## BEGIN

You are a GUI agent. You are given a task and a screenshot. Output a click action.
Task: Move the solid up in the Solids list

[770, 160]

## END
## BEGIN

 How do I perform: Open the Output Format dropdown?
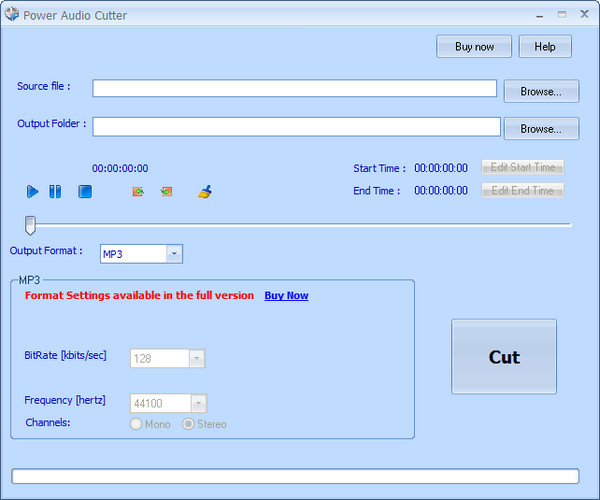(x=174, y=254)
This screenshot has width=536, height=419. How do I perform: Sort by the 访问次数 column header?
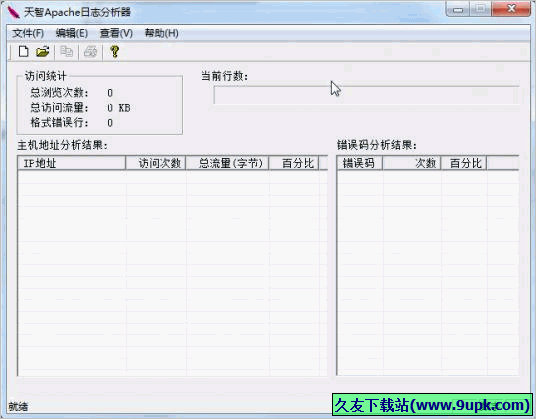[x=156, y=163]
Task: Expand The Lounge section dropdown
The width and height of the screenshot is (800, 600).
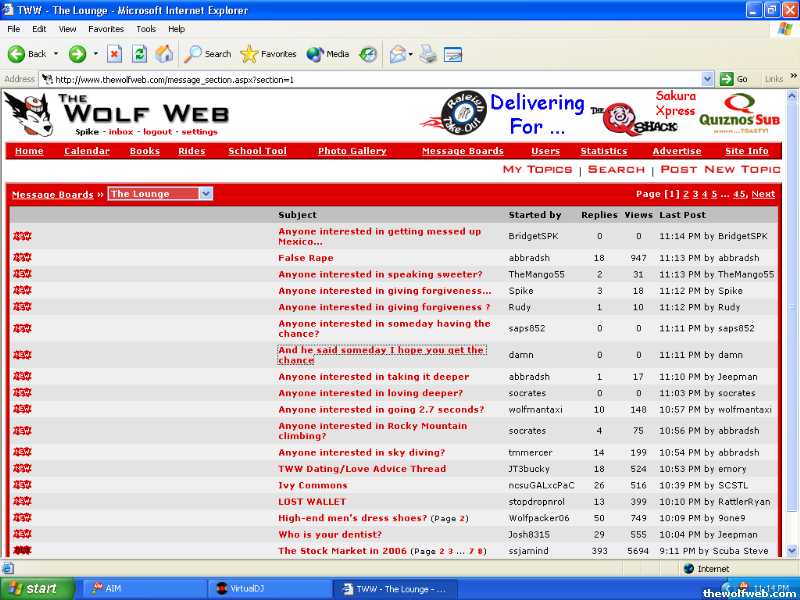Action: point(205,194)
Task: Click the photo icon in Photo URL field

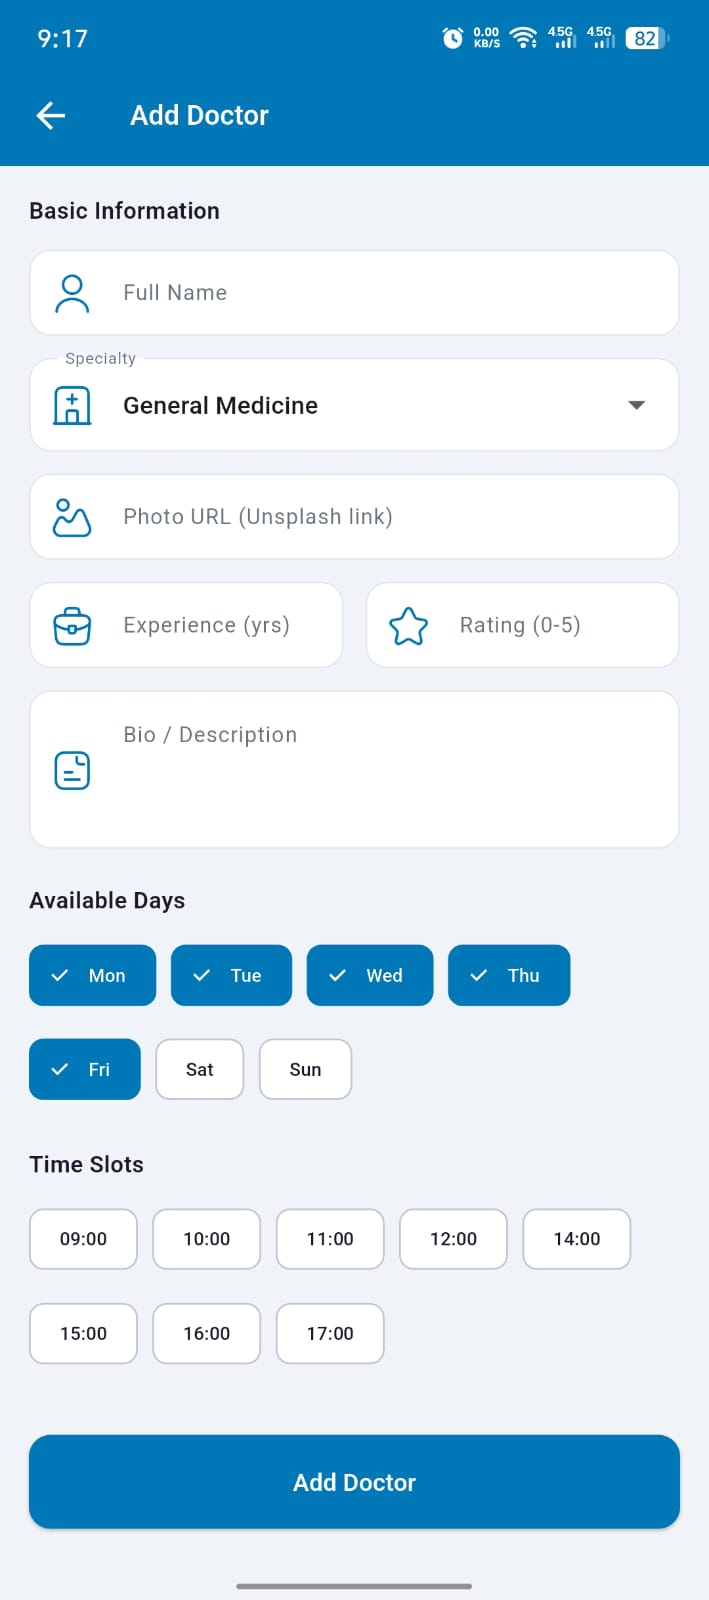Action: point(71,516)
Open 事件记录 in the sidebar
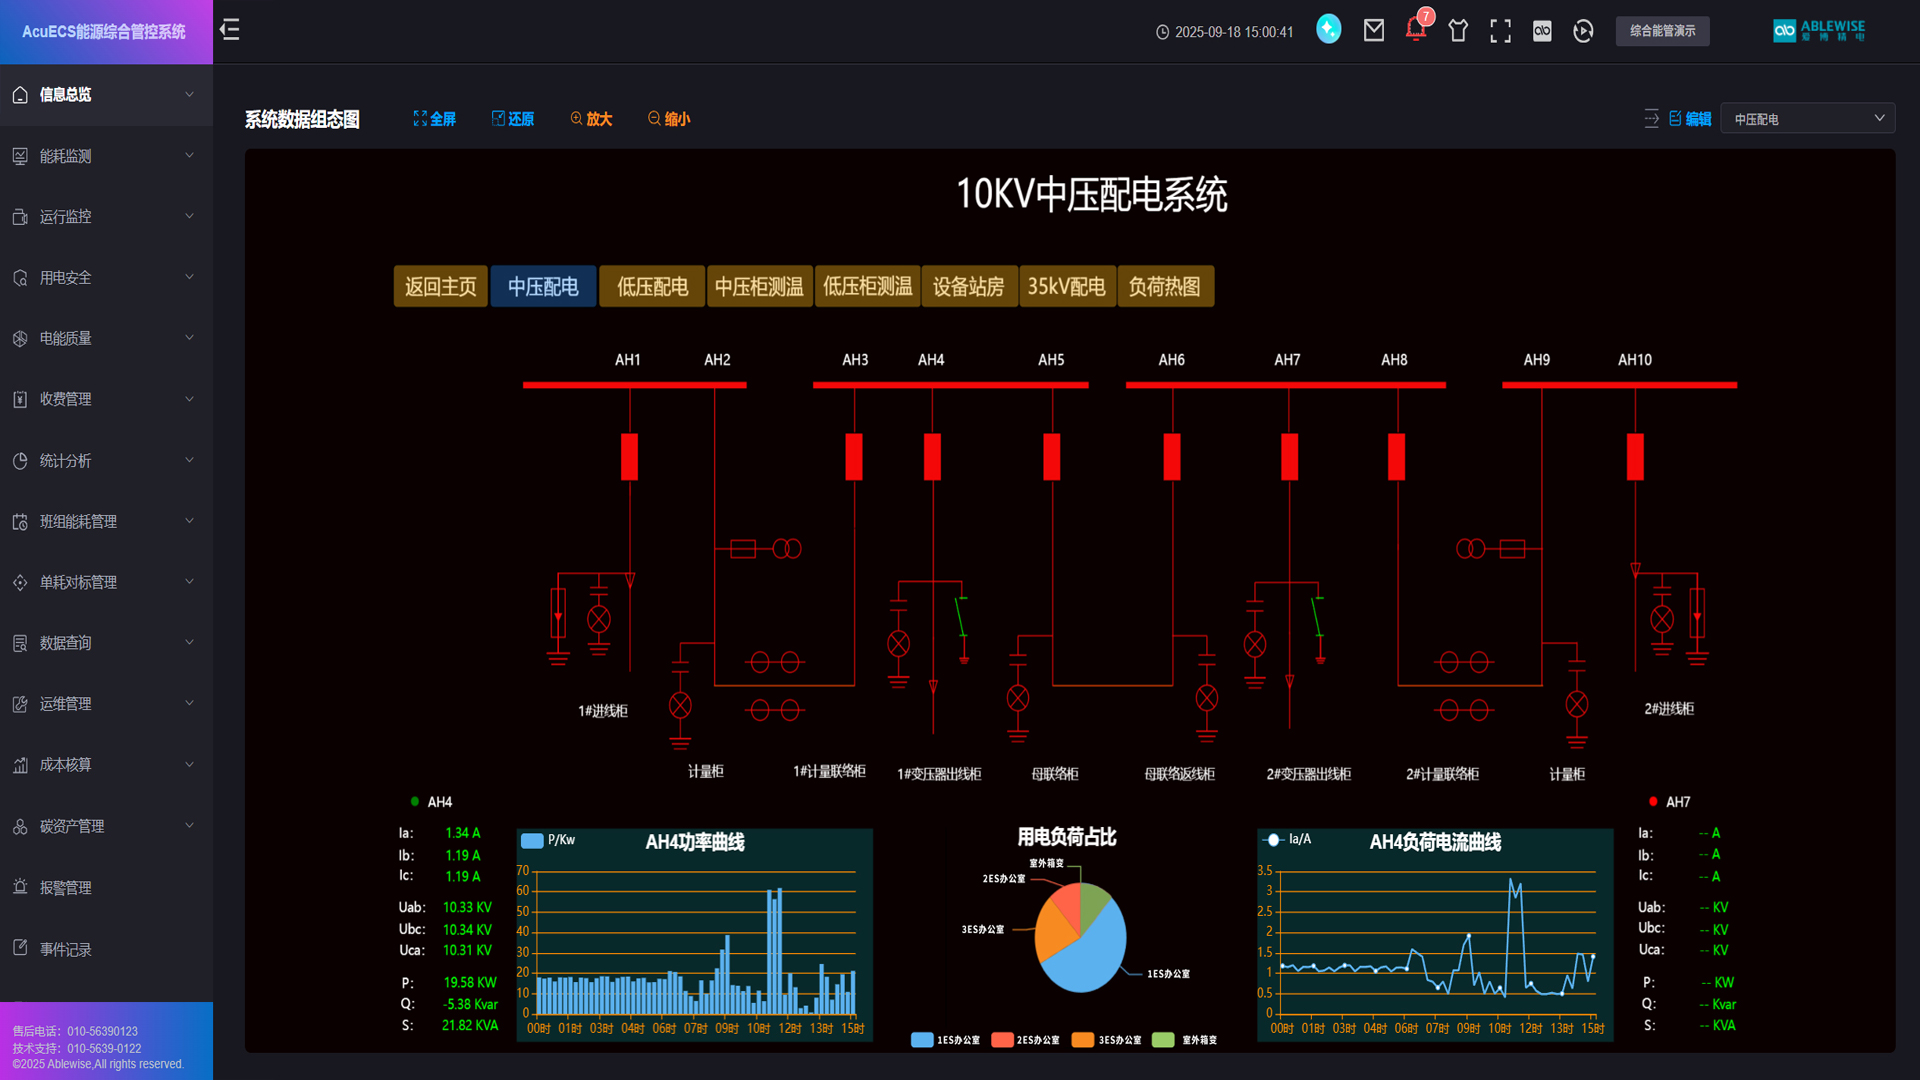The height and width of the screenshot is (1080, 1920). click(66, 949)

## END

__Stated task__
Switch "icon" to "button" in the data lines that begin at the line containing "Task: Click the photo icon in Photo URL field" and end after the line containing "The height and", keeping everything else the same. Reproduce only those lines and leave out the pictures.

__Answer to this problem__
Task: Click the photo button in Photo URL field

Action: point(71,516)
Open 事件记录 in the sidebar
The height and width of the screenshot is (1080, 1920). click(66, 949)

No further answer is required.